Screenplay Summarization Using Latent Narrative Structure

Pinelopi Papalampidi,Frank Keller,Lea Frermann,Mirella Lapata
DOI: https://doi.org/10.48550/arXiv.2004.12727
2020-04-27
Abstract:Most general-purpose extractive summarization models are trained on news articles, which are short and present all important information upfront. As a result, such models are biased on position and often perform a smart selection of sentences from the beginning of the document. When summarizing long narratives, which have complex structure and present information piecemeal, simple position heuristics are not sufficient. In this paper, we propose to explicitly incorporate the underlying structure of narratives into general unsupervised and supervised extractive summarization models. We formalize narrative structure in terms of key narrative events (turning points) and treat it as latent in order to summarize screenplays (i.e., extract an optimal sequence of scenes). Experimental results on the CSI corpus of TV screenplays, which we augment with scene-level summarization labels, show that latent turning points correlate with important aspects of a CSI episode and improve summarization performance over general extractive algorithms leading to more complete and diverse summaries.
Computation and Language
What problem does this paper attempt to address?
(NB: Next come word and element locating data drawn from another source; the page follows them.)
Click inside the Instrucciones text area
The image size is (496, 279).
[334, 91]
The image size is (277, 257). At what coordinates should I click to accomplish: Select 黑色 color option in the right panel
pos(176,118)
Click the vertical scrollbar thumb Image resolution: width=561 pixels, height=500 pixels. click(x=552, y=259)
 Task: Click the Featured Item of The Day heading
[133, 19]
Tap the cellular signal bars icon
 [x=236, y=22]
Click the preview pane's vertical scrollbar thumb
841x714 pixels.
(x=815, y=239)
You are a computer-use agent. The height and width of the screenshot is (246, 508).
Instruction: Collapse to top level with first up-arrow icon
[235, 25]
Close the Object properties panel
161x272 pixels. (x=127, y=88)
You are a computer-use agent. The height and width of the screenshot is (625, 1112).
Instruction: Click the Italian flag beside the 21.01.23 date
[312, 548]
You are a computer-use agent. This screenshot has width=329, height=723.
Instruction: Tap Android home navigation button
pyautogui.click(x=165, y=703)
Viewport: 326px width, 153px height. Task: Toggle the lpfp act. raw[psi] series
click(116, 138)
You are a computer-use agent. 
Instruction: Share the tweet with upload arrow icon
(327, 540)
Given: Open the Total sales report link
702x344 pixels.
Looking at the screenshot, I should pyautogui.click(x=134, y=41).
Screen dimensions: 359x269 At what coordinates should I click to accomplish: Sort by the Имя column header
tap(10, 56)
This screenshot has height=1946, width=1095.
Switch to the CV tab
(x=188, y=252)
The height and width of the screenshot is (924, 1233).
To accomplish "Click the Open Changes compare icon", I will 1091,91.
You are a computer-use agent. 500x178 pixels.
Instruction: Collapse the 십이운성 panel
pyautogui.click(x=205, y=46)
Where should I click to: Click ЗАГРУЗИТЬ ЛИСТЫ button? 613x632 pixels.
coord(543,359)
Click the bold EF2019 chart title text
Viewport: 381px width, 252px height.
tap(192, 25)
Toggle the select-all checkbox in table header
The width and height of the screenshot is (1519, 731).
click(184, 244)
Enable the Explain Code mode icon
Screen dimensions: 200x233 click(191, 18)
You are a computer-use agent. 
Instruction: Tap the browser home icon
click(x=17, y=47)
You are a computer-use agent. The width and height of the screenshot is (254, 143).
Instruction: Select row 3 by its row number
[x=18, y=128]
The problem this paper attempts to address is that existing extractive summarization models are primarily trained on news articles, which are usually short and present all important information at the beginning. As a result, these models tend to select sentences from the beginning of the document, and this position-based heuristic approach is not suitable for long narrative texts (such as scripts) because long narrative texts have complex structures and information is presented gradually. To address this, the authors propose a method that explicitly incorporates narrative structure into general unsupervised and supervised extractive summarization models to generate more complete and diverse script summaries. Specifically, the authors address this problem in the following ways: 1. **Introducing Narrative Structure**: Formalizing the narrative structure as key narrative events (turning points) and treating them as latent variables. 2. **Improving Summarization Algorithms**: Enhancing existing extractive summarization algorithms by incorporating narrative structure to improve the quality of summaries for long narrative texts. 3. **Experimental Validation**: Conducting experiments on the CSI TV series script dataset to verify the improvement in summarization performance after incorporating narrative structure. Through these methods, the authors hope that the generated summaries can better capture the key events of the story, thereby more completely and diversely reflecting the content of the scripts.